We brought Tuffy to her, and she immediately began licking and loving him, and he went right to her udder to start nursing.   As he was slurping milk, she was licking his little rear end quite roughly, as if to say, "Where ya been all this time, kid?"  From that moment on they were a bonded pair.  She was a perfect example of delayed reaction to calving!

SIDEBAR – A BUNCH OF MIXED-UP MOTHERS - The first group of heifers we bought in 1967 were Angus and crossbreds, and an unusually high percent of those 40 heifers were weird in their attitude about motherhood.  They came from a feedlot, and we wondered if something they'd been given (perhaps a growth stimulant) had hindered their hormones.  Most of them were fine for their second calf, but several did not improve. 

At that time we didn't have the experience to know how to deal with them.  The first one that tried to kill her calf, our vet suggested tranquilizers (we named her Tranquiliza).  She still kicked the calf, just slower.  We left her tied in the barn for several days, and had to help the calf nurse.  She finally accepted the calf but was an indifferent mother the next 3 years (we had to restrain her so the calf could nurse, for the first few days) so we sold her. 

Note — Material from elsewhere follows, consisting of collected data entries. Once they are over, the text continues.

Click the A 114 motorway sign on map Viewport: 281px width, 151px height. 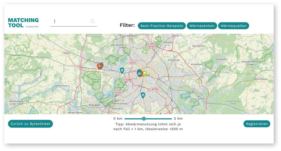tap(151, 46)
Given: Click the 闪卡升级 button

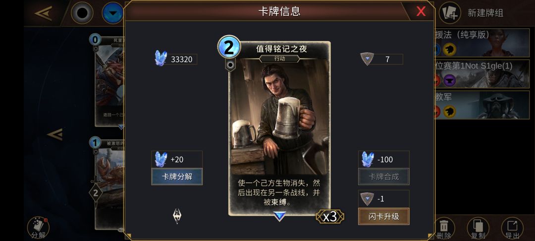Looking at the screenshot, I should click(x=383, y=216).
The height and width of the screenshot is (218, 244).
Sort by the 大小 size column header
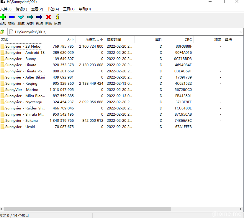[70, 40]
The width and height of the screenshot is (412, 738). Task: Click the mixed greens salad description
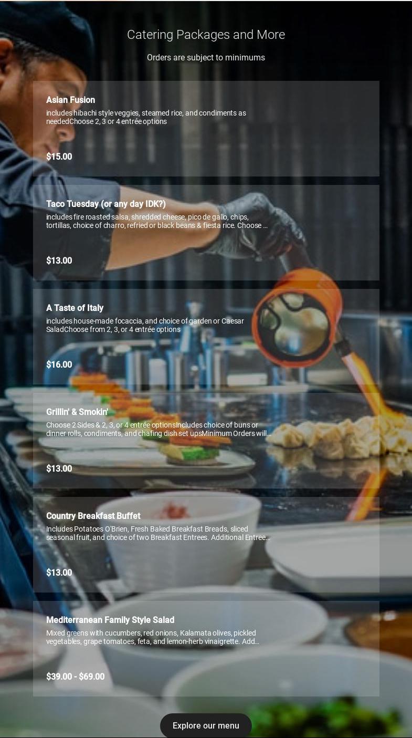153,637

Even worse was Hilda--who tried to kill her calf 3 years in a row.  We raised her first calf on a heifer that lost hers.  In our naive thinking, we felt we'd "messed her up" with too much human intervention, so we let her calve in a big mountain pasture the second year.  We never found the calf; it probably died because she killed it or left it to die. 

The third year, she calved next to the corral fence and we rushed out there when we heard her bellowing.  The only thing that saved the calf was that she’d pushed it under the fence and couldn't finish killing it.  We realized she wasn't going to get better, and sold her--and raised that calf on another cow.